When NetNewsWire gets a subscribe command it automatically does RSS auto-discovery.

In other words, you could just be on the home page of a weblog in Safari, run this script, then NetNewsWire will (most often) find the RSS feed for that weblog. (If it exists, of course.)

You could put this script in NetNewsWire’s Scripts menu, or maybe put it in the global Script Menu, or even put it in the Dock.

And then there you have it, an easy way to subscribe to a site in NetNewsWire while you’re in Safari.

(By the way, you could probably modify the first line of this script to work with other browsers. It may not even need modification except for the name of the application.)

[inessential.com]

JeepSafari

We all use and love Safari, it’s already a great browser. Organising bookmarks is easier than ever before, but wouldn’t is be nice if the bookmarks you add on your iMac at work, would show up on your PowerBook at home? Now it’s possible with JeepSafari. Think of it as iSync for Safari.

[SweetCocoa]

Beyond the Safari Hype

Apple’s new Safari Web browser has taken off faster than a brushfire on the Serengeti Plain. Within 24 hours of its January 7th introduction, Apple counted more than 300,000 downloads. But how many people are actually using Safari for everyday Web browsing, and what do Mac community gurus think of it?

[osOpinion]

In terms of everyday use, The Mac Observer said Safari accounted for almost 21 percent of user traffic on its site in the first eight days after its release. Considering that Safari is still in beta form and works only with Jaguar, Apple’s latest version of OS X , that figure indicates an impressive rate of adoption.

Is Chimera Dead?

Is Chimera Dead? [MacSlash]

Also Is Phoenix Dead? [Mozillazine]

Seems that the impact of Safari on the Chimera project has been to cause an almost sudden death to the spurt of developmental energy which has been invested so far.

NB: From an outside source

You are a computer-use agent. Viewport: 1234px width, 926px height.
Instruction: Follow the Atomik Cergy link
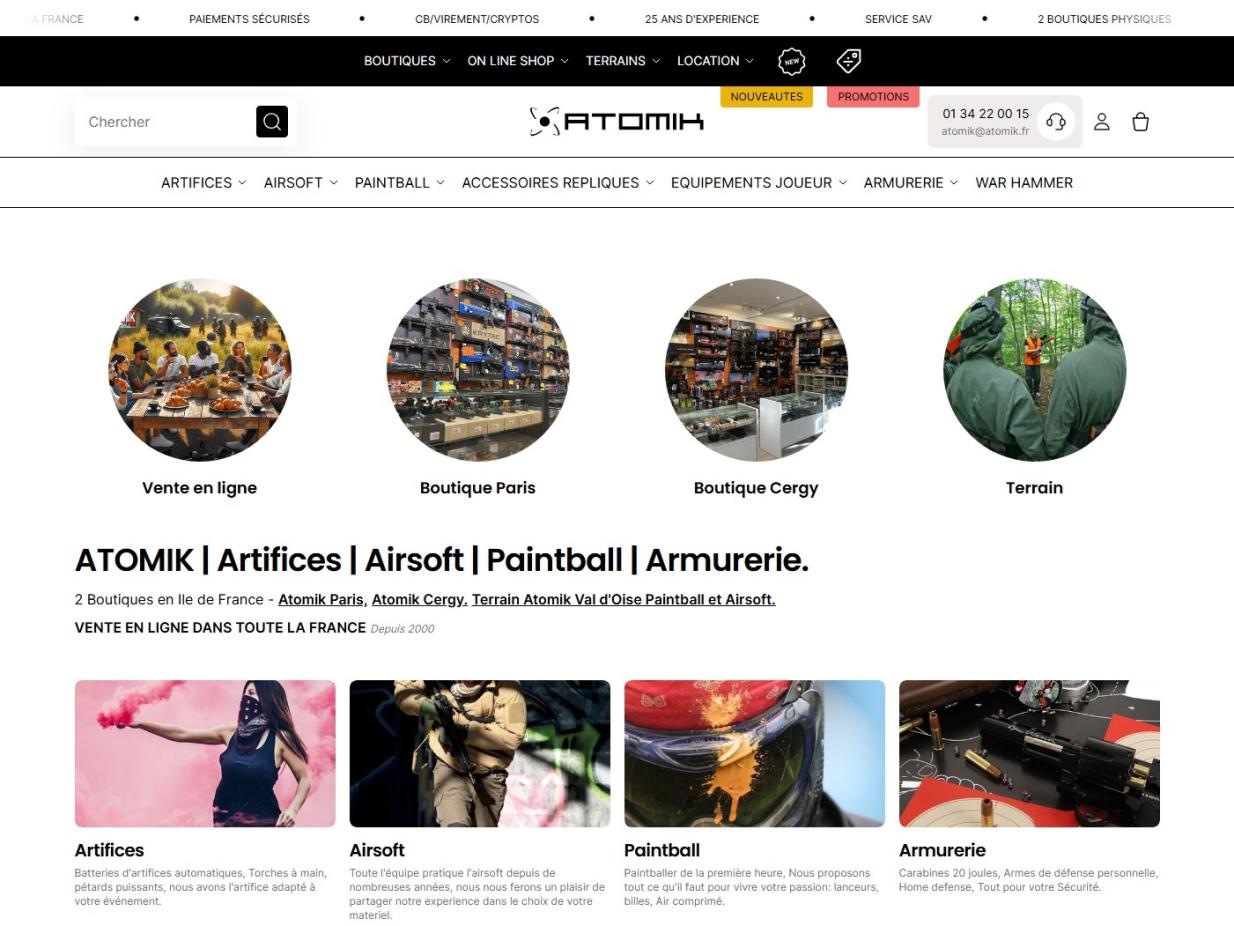click(419, 600)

It’s too bad that the Phoenix team is also suffering a similar fate. Safari has been great as my primary browser so far but certainly lacks some of the features that have been incorporated by the Chimera team. It seems that Dave Hyatt is working hard to defeats bugs (first) and continue to develop the feature set.

Mossberg (WSJ) reviews both the 12″ PowerBook and Safari

First on the 12″ PowerBook:(Subscription required)

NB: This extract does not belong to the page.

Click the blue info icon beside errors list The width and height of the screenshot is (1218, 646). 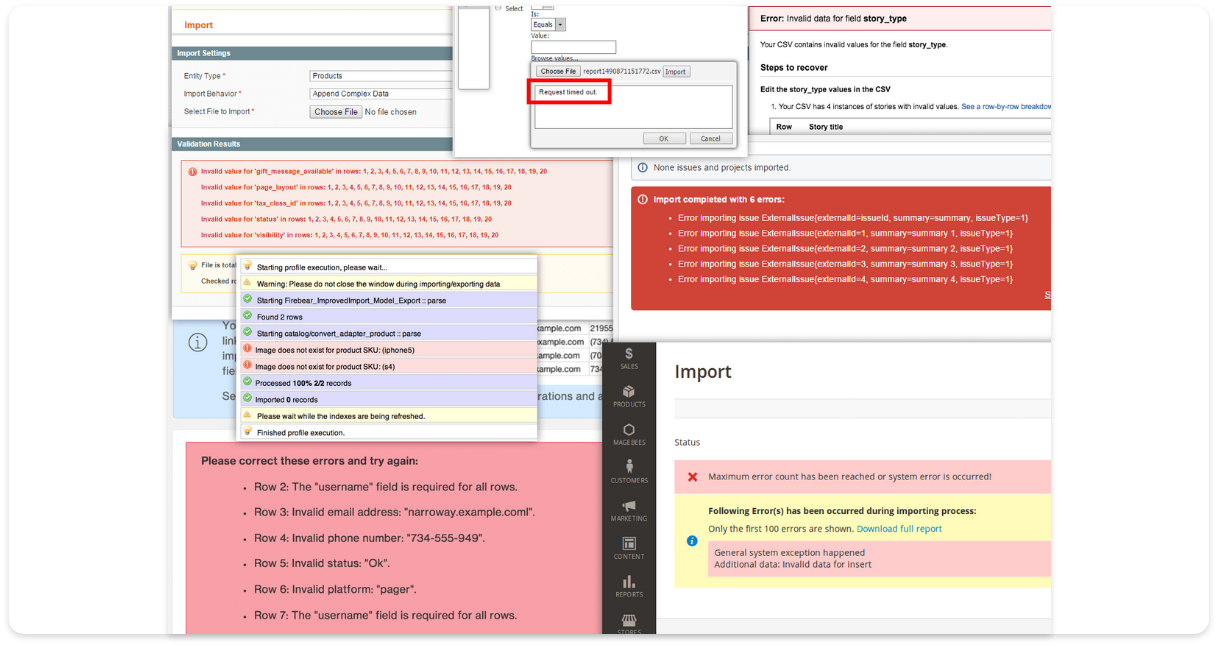pos(692,541)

The 12-inch PowerBook is one sweet little laptop. Sheathed in an aluminum case, it has the feel of a finely made camera. And it’s the smallest notebook I’ve tested that sports a full range of features, including one I’ve never seen on a compact laptop. Yet it’s significantly less expensive than some comparable Windows laptops.

This PowerBook is slightly smaller than Apple’s low-end laptop, the iBook, but is powered by the more potent G4 processor that drives the larger PowerBooks. Apple has omitted a few standard PowerBook features — including a special memory cache that speeds things up — to protect sales of the older PowerBooks. But in my tests, the little PowerBook felt speedy and sure on every task I threw at it.

and on Safari:

Safari’s main goal was to be speedier than the Mac version of IE, and it is. In my tests of five popular Web sites, Safari beat the Microsoft browser in rendering a page every time, sometimes by seconds, other times by huge margins.

SafariMasks 1.0

SafariMasks was made to customize the look of Safari – Apple’s new turbo web browser for Mac OS X. With SafariMasks you don’t have to settle with Apple’s navigation buttons. Simply choose a new theme from our list and click install. Within seconds you can have a brand new theme to use when surfing the web. It’s that simple.

Insert Safari URLs 1.0.1

I don’t use Entourage, but I did request this feature for Safari. I miss the ease in which you are able to email a link from both Chimera and IE. Hopefully soon enough.

Insert Safari URLs is a script that will take URLs selected from open windows in Apple’s “Safari” web browser and insert them into a message composition window in Microsoft Entourage. Multiple URLs can be selected.